Le retournement de veste de Jacques Virin qui vend les 32,6% de sa société familiale RSM à Ida Nel, plante l’offre. Un acte plus préjudiciable qu’il n’y paraît. « Car auparavant, nous agissions dans le cadre d’un plan de continuation, en rachetant leurs parts aux actionnaires, l’entreprise perdurait. Désormais, c’est un plan de cession qui est proposé, où l’administratrice judiciaire lance un appel à candidature pour une reprise des actifs de la SMART. » En clair, les actionnaires historiques, dont la société était au plus mal, sont aussi dépouillés de leur âme. Ida Nel possède donc 32,6% d’une société qui va être vidée de sa substance.
« Rien ne fonctionne au port »
« Nous sommes obligées de créer une autre entité, sous la forme d’une SAS, filiale à 100% de CMA Terminals, et dont nous n’avons pas encore choisi le nom ». Leur offre est déposée depuis le 30 septembre dernier, « nous pouvons donc communiquer ». Ils ont jusqu’au 19 novembre pour la modifier. La réponse du tribunal de Commerce sera donnée le 21 novembre.
Leur offre consiste à reprendre tous les salariés, soit 137, avec tous leurs acquis, sans condition d’évolution du chiffre d’affaire. « Nous maintenons aussi la concurrence, car il n’était pas possible de créer un problème social chez ManuPort. » Les acteurs portuaires semblent les adouber, « ils rapportent que rien ne fonctionne actuellement, notamment en raison d’une rupture de continuité entre la gestion de la manutention et celle du parc de container. Les logiciels de gestion diffèrent et les containers mettent beaucoup de temps à sortir du port ». D’autre part, si l’achat de grues mobiles leur semble justifié pour améliorer la productivité, celui des RTG est « une hérésie », « on ne peut les amortir avec les seulement 25.000 containers pleins qui entrent au port, leur achat est donc répercuté sur le consommateur final. »

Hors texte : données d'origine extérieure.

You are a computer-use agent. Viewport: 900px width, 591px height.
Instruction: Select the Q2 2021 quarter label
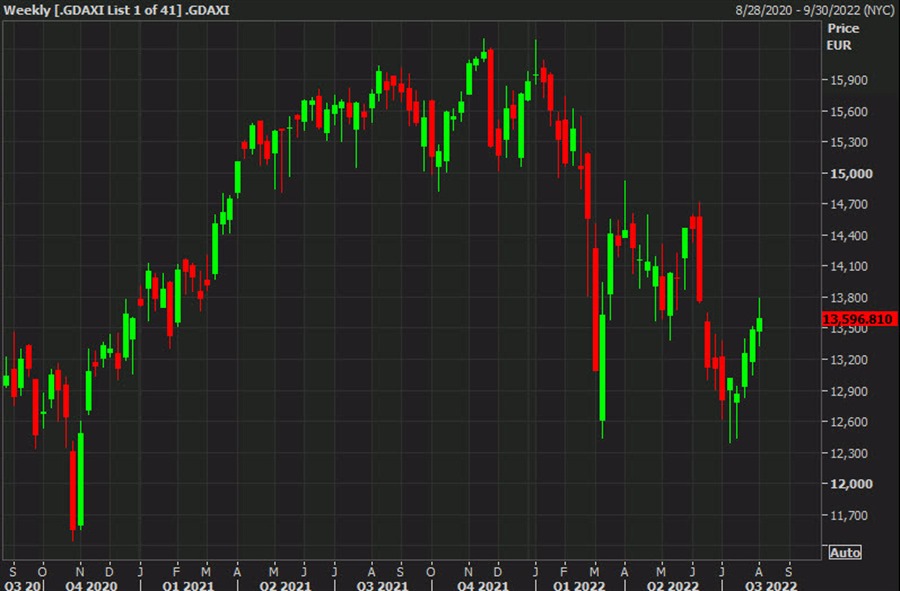click(285, 585)
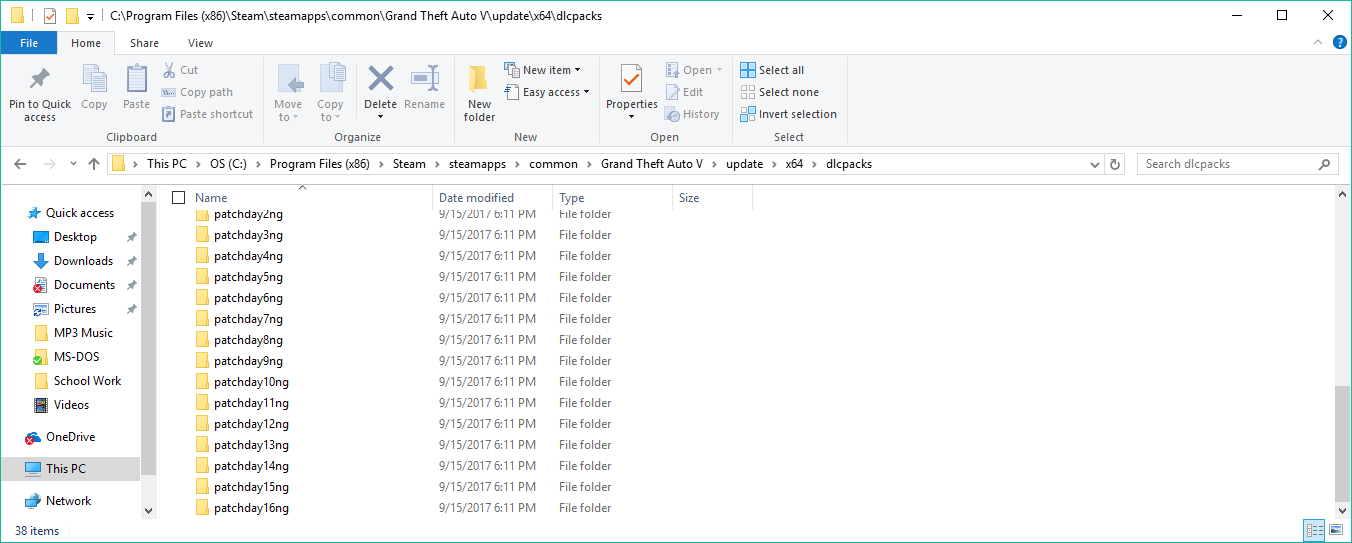Click the Up one level arrow
The height and width of the screenshot is (543, 1352).
pyautogui.click(x=94, y=164)
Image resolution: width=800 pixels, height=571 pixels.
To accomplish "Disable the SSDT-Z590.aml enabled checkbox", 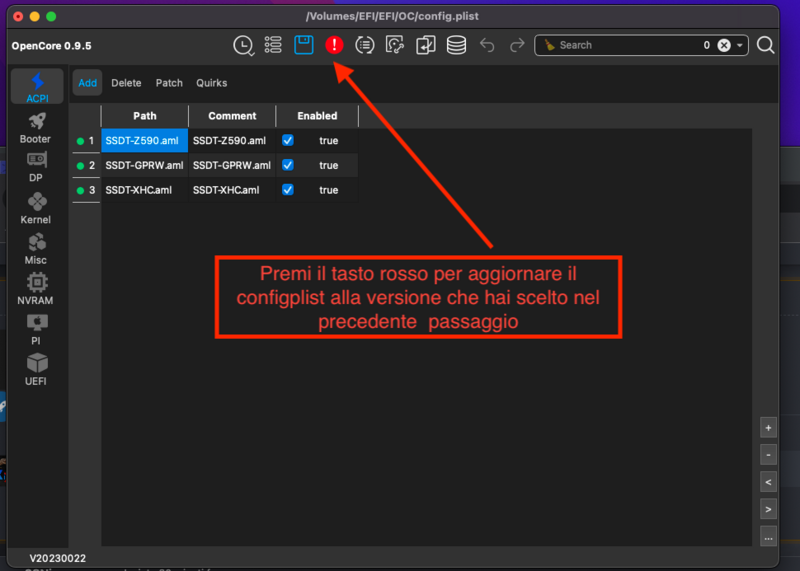I will tap(288, 141).
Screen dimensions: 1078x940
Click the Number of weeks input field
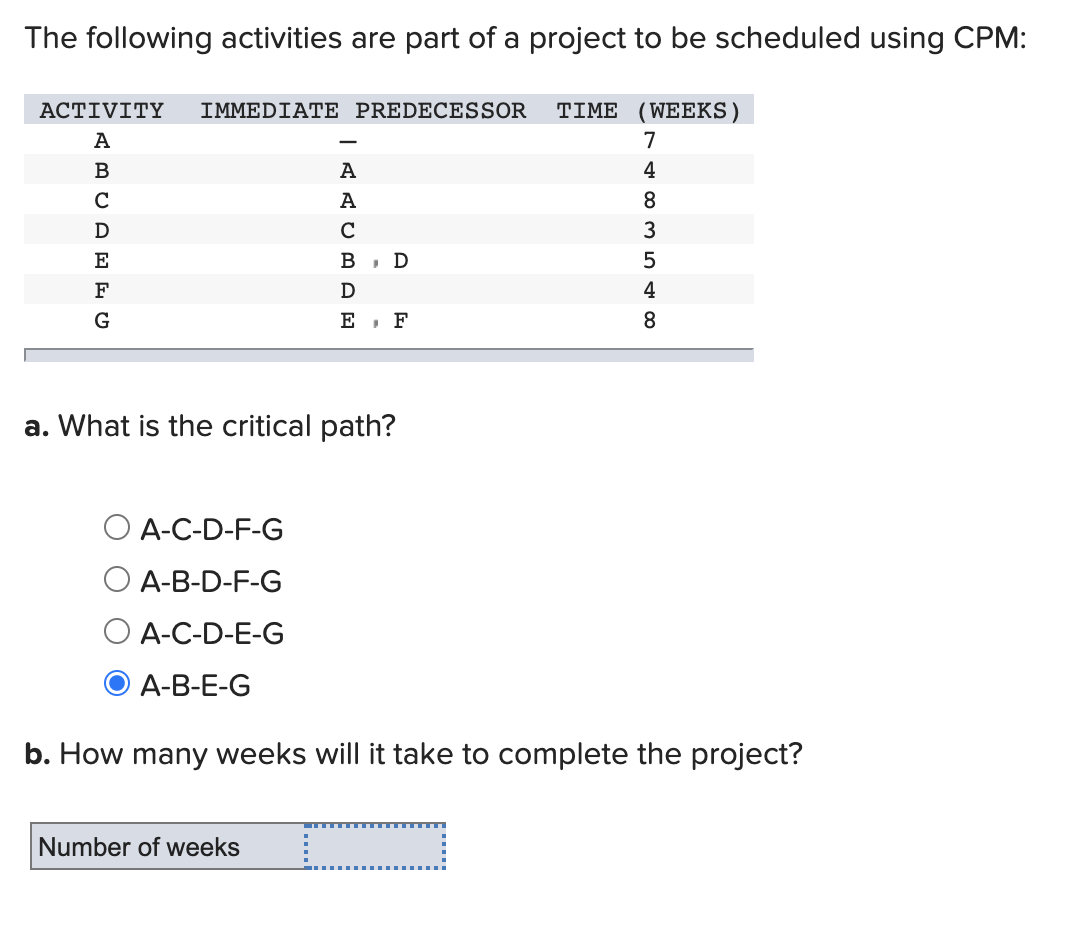[373, 847]
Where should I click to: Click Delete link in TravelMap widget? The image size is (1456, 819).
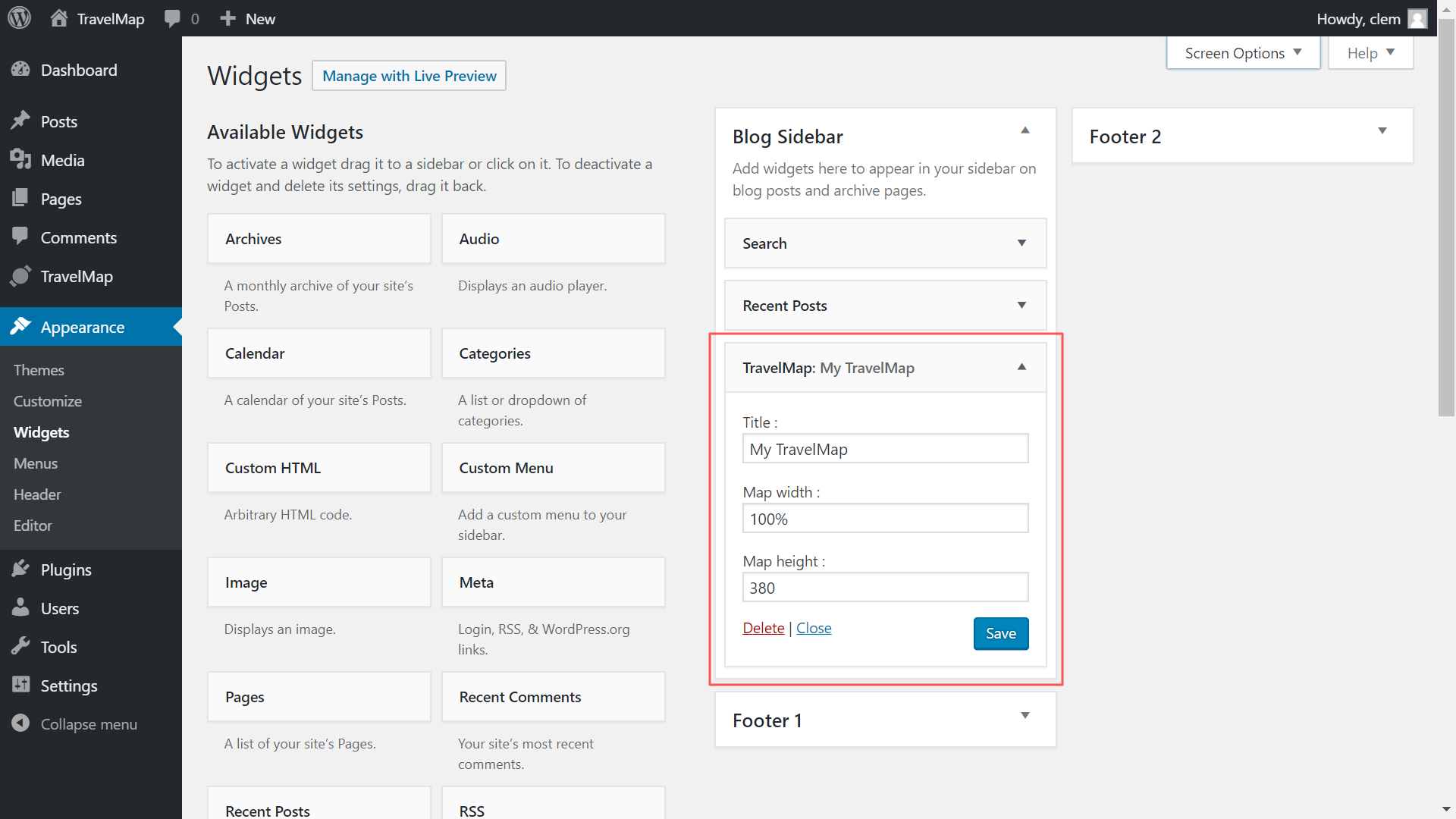point(763,627)
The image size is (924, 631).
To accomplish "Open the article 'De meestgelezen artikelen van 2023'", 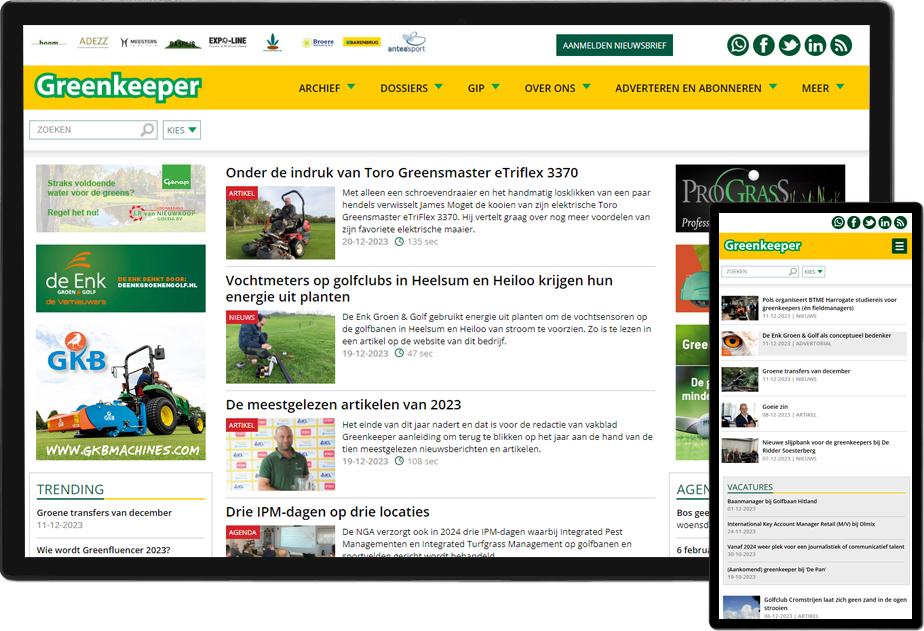I will 343,404.
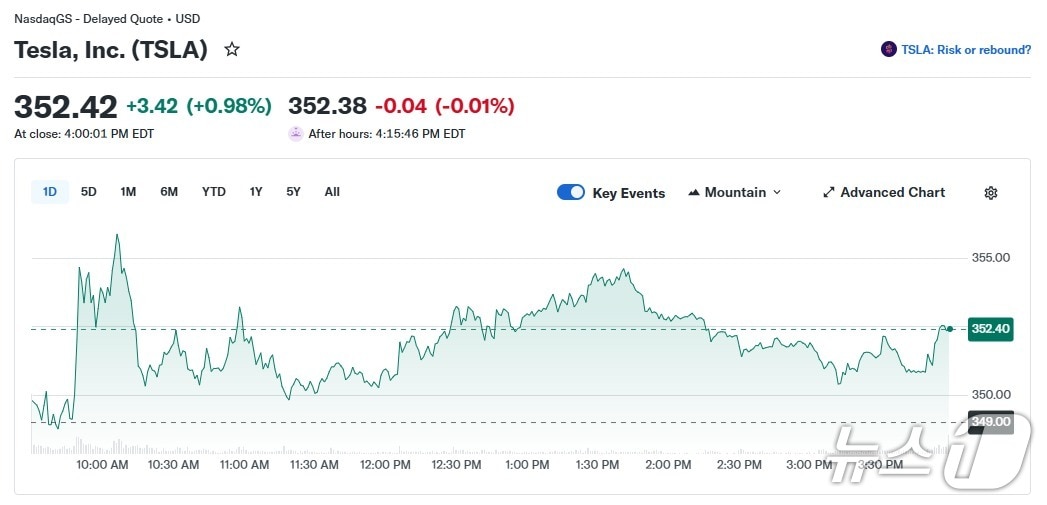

Vers la mise en place de la convention nationale sur la manutention
Si l’offre est acceptée par l’administratrice judiciaire, les 3 millions d’euros de passif, dont plus d’un million de dettes réclamées par Ida Nel, seront réglés grâce à la vente de l’actif et à la trésorerie. « Nous nous sommes engagés à payer le 13ème mois et les congés payés en plus de la somme du prix de cession ». Qu’ils ne nous ont pas communiqué mais qui sera bientôt rendue publique. La prudence règne pour l’instant, ils n’ont d’ailleurs pas souhaité être photographiés.
Nous avons contacté Salim Nahouda, secrétaire départemental de la CGT Ma, qui y voit une sécurisation de la situation des salariés, mais pas seulement : « La CMA CGM a une grande ancienneté dans le maritime, et je ne vois pas d’un mauvais œil une multinationale quand elle annonce vouloir investir à Mayotte. Jusque là, ce n’était pas le cas, et par contre, nous étions face à une succession d’engagements passés avec le département ou notre syndicat, que MCG ne tenait jamais. »
Et il ne donne pas son aval sans rien dans sa besace, « nous avons obtenu que les discussions s’engagent sur l’application de la Convention collective unifiée sur la manutention à Mayotte d’ici la fin de l’année. »
CMA CGM n’est pas seul. Une seconde offre de reprise de la SMART aurait été déposée par le groupe réunionnais La Périère, la Chambre commerciale du tribunal de grande Instance prendra sa décision le 21 novembre 2019 en fonction de l’aspect social, « et notamment de l’avis des salariés », de la pérennité de l’entreprise qui émet l’offre, et de la façon dont le passif est épongé.